原田はこれまでも時々こうなる君島を目撃している。
瞬時に毛を逆立て獲物に飛びつくネコ科の動物のような姿。
それがやたらと強い。
特徴的なのはスピードとリズム。
力強くはないが、絶妙のタイミングで相手に致命的な一撃を与える。
人間ワザではない。
それを防ぐ力は原田には本来ない。
肉体の瞬発力としてのスピードは君島には敵わないが、原田は特徴として、思考の展開が速い。

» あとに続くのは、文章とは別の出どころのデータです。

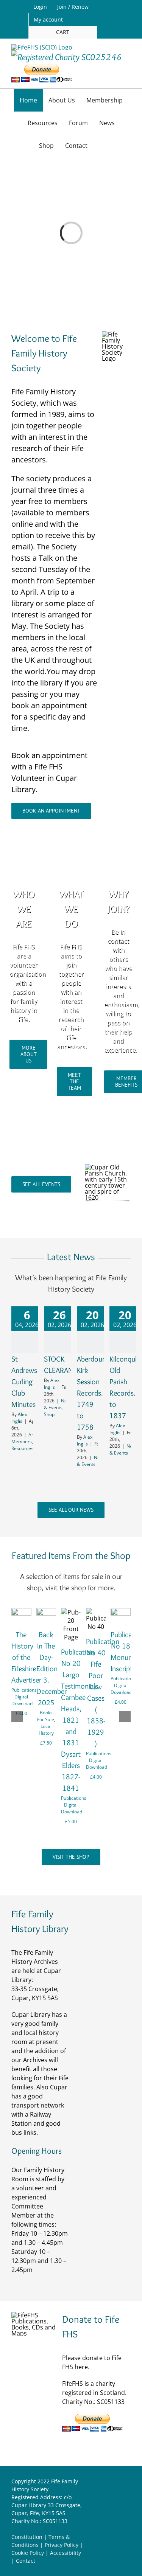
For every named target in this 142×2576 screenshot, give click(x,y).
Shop (49, 1414)
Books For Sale (45, 1716)
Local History (46, 1729)
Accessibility (65, 2552)
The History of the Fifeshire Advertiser (26, 1657)
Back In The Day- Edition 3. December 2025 (51, 1668)
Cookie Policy (27, 2552)
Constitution (26, 2536)
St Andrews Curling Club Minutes (24, 1381)
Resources (22, 1448)
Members (21, 1441)
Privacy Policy (61, 2544)
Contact (25, 2560)
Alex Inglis (19, 1417)
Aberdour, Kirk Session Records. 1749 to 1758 (91, 1392)
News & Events (58, 1404)
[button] (101, 145)
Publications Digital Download (24, 1697)
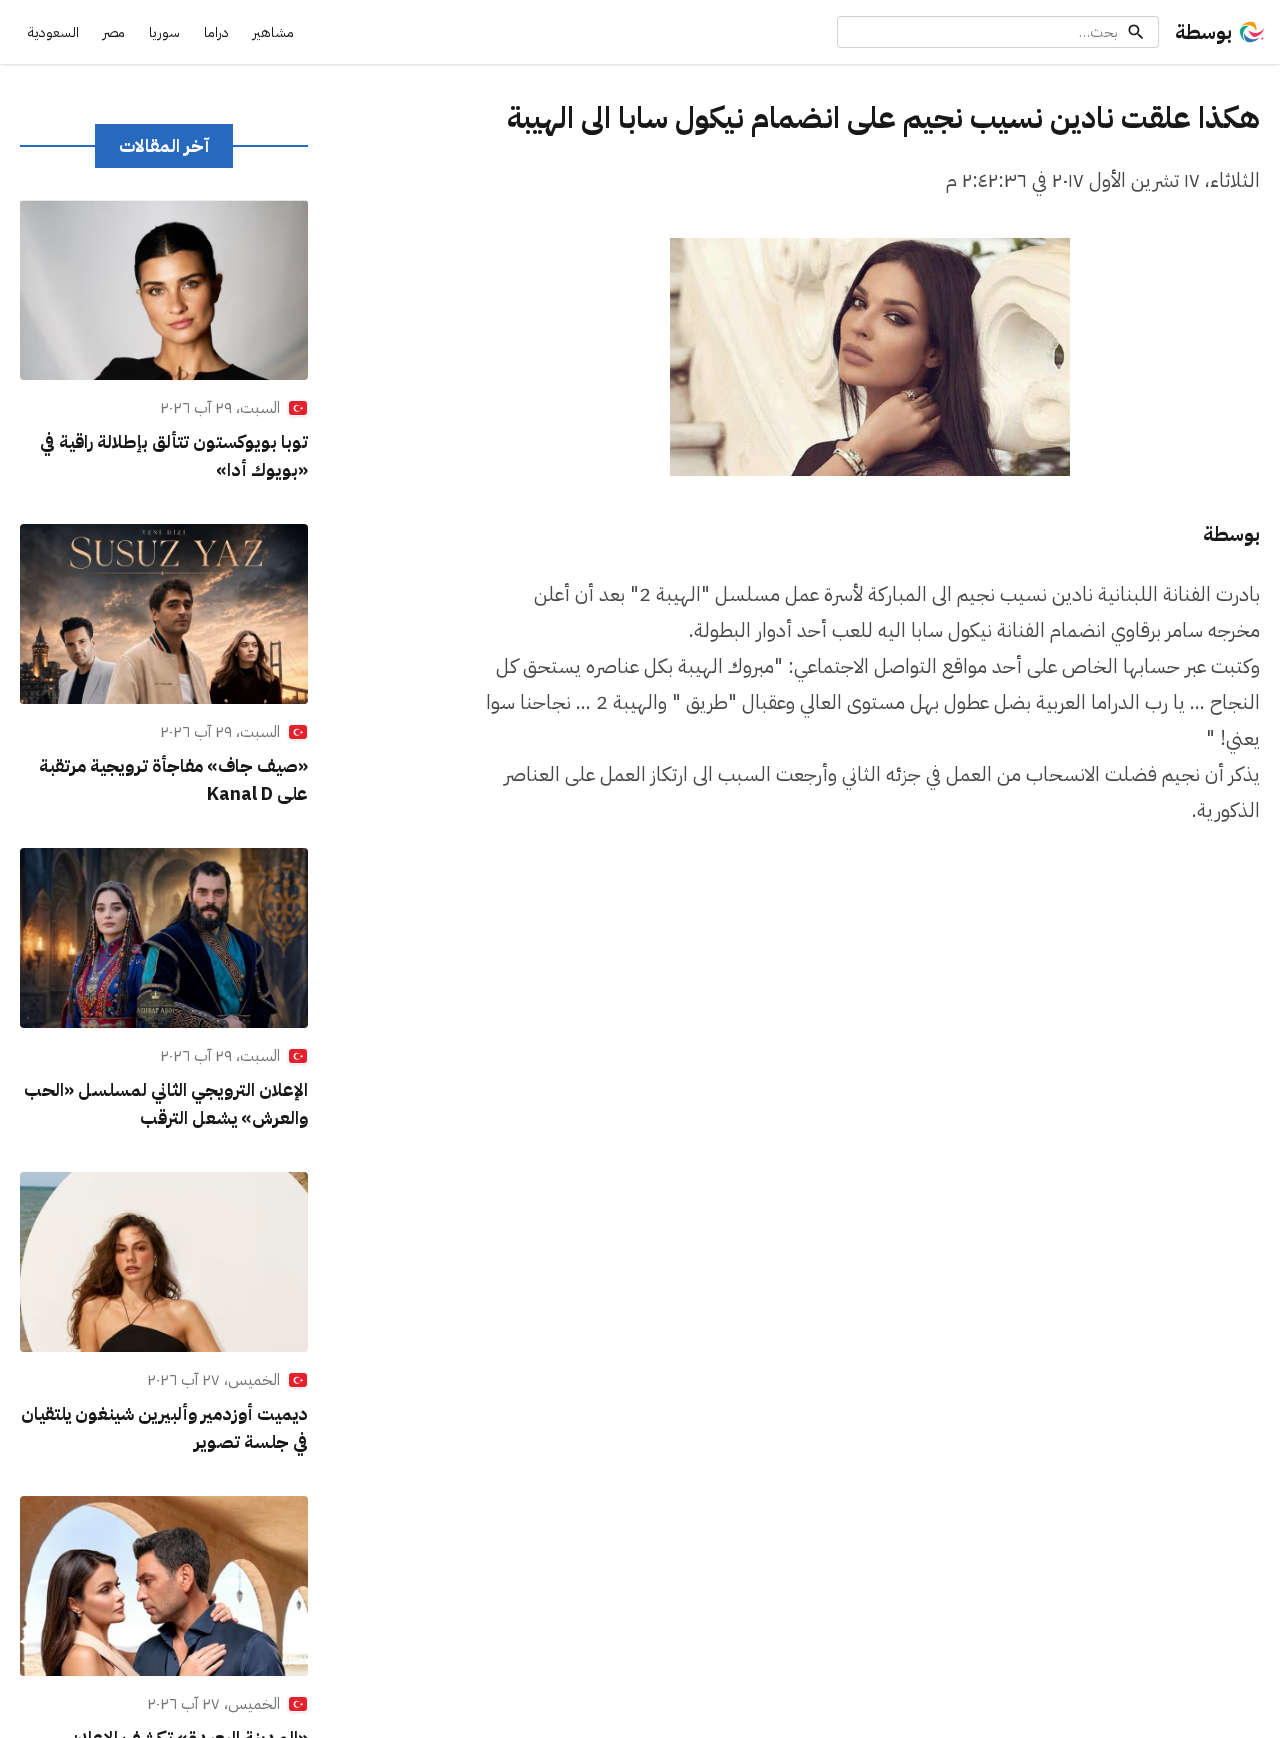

君島の目の色が変わった瞬間にはもう最悪の想定を終え、その回避方法を決定していた。
あられもない姿で君島が立ち上がり、ハゲに突進した。
原田は、君島が完全に立ち上がりハゲに2,3歩走り寄るのを待って、君島のスピードも利用して、腹を膝蹴りした。
君島の体は「く」の字に曲がり、衝撃で胃の中のものを全てハゲの頭に吐き出した。
「うわっ……」
と原田は思わず後ろに下がった。
そのまましゃがみこんだ君島は苦しそうにハゲの足元で咳き込んでいる。
「……んだ……これ……」
ハゲが目を覚ました。
咳き込む君島の目がまたギラリと光りハゲの襟に手を伸ばしたので、原田は君島のシャツを後ろに引いてハゲから離した。
「なん……」
まだ咳き込んでいるので満足に話せない君島が、後ろを向いて初めて原田に気付いた。
そして君島の顔からザッと血の気が引いた。
その様子に妙な気はしたものの、原田は君島に「逃げるぞ」と言った。
顔を洗ってうがいをして服を着て荷物を持って料金を払い、君島は原田の後についてホテルを出た。無言だった。
ハゲはまだ汚物をかぶったまま朦朧としていた。